Post by Dietmar on Jun 8, 2019 7:46:02 GMT -5
Harry Eaton by D.F. Barry
I have known the photographs of Harry Eaton (more of them further below) taken by David F. Barry for many years, but only recently have I wondered about who the man portraited really is.
Harry Eaton was a Hidatsa, who are also known under the French term Gros Ventre.
He belonged to the Knife Clan.
Grahame wrote in an older thread that Harry´s other names were Sand Hill Crane and One Eye.
More about him so far can only be found in some newspaper articles at the Library of Congress.
Accordingly, Harry Eaton was half Hidatsa and half Crow. He was born in 1856 in the area where the Fort Berthold reservation was later established.
His father, who according to one newspaper was a Crow chief, died early, and so he was adopted by a white officer into his family. These gave him the name Harry Eaton.
In 1866 Harry went to Virginia where he attended public schools and took courses at night schools, which qualified him for college. From 1871 he studied in Amherst, Massachusetts, where he received agricultural training for three years. In 1874, being 18 years old, and a year before he would have graduated, Harry got tired of the East and went back to where he was born.
Being home, he started a career as an Indian Scout for the U.S. Army, in whose service he joined in 1875. From then he scouted the Yellowstone country in eastern and central Montana for many years. He started serving under the command of Colonel Crawfton of the 15th Infantry, with headquarters at Fort Buford, where Captain Reed was in charge. Later he got to know George and Tom Custer and especially their white and Indian scouts. It is said that at one time he was with Custer, without specifying on which occasion or campaign.
Harry Eaton served as a scout until 1892, when he was mustered out.
Afterwards he lived in or near Elbowoods (near Fort Berthold reservation) and according to the Evening Times of 16 September 1913, he practiced farming and plied his trade of sign painting.
However, in 1913 First Sergeant Harry Eaton was leading a group of former Arikara and Crow (more likely Hidatsa) scouts who negotiated in Mandan, N.D., with Governor L. B. Hanna about their outstanding pensions for their past services.

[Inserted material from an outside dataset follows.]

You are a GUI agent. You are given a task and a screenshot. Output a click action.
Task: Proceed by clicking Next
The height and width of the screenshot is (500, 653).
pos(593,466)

While visiting Glendive, Montana, Harry Eaton told the Yellowstone Monitor on August 10, 1911 that it was his first visit to this section in 22 years and he stated that it made his heart ache to come back here now and witness the change. He said “ the way of the white man is strong, but when the buffalo used to roam these prairies I never thought that a city like Glendive would be built here.”
See:
The Billings Gazette, March 7, 1902
Yellowstone Monitor, August 10, 1911
The Evening Times, September 16, 1913
The Ward County Independent, September 18, 1913
Before posting the D.F. Barry portraits of Harry Eaton, I´d like to present this rare picture archived by the National Park Service, where Harry Eaton is identified as part of a group at Fort Buford in 1887:
npgallery.nps.gov/AssetDetail/1d7349866a534394a26be96cd3cd11fc
Major D. H. Brotherton, Mrs. Brotherton, Lieutenant William H. C. Bowen, Mrs. Bowen, and two Gros Ventres Indians, one identified as Harry Eaton, Fort Buford, May 1887
Harry Eaton
Harry Eaton by D.F. Barry (Denver Public Library):
digital.denverlibrary.org/cdm/singleitem/collection/p15330coll22/id/68530/rec/2
digital.denverlibrary.org/cdm/singleitem/collection/p15330coll22/id/69546/rec/4
Wolf Chief and Harry Eaton
digital.denverlibrary.org/cdm/singleitem/collection/p15330coll22/id/42036/rec/3
Wolf Chief and Harry Eaton
Here Harry Eaton is again with Wolf Chief, portraited by William DeGraff, perhaps a few years later as in the Barry photos:
Please add or correct what else is known about Harry Eaton. Thanks.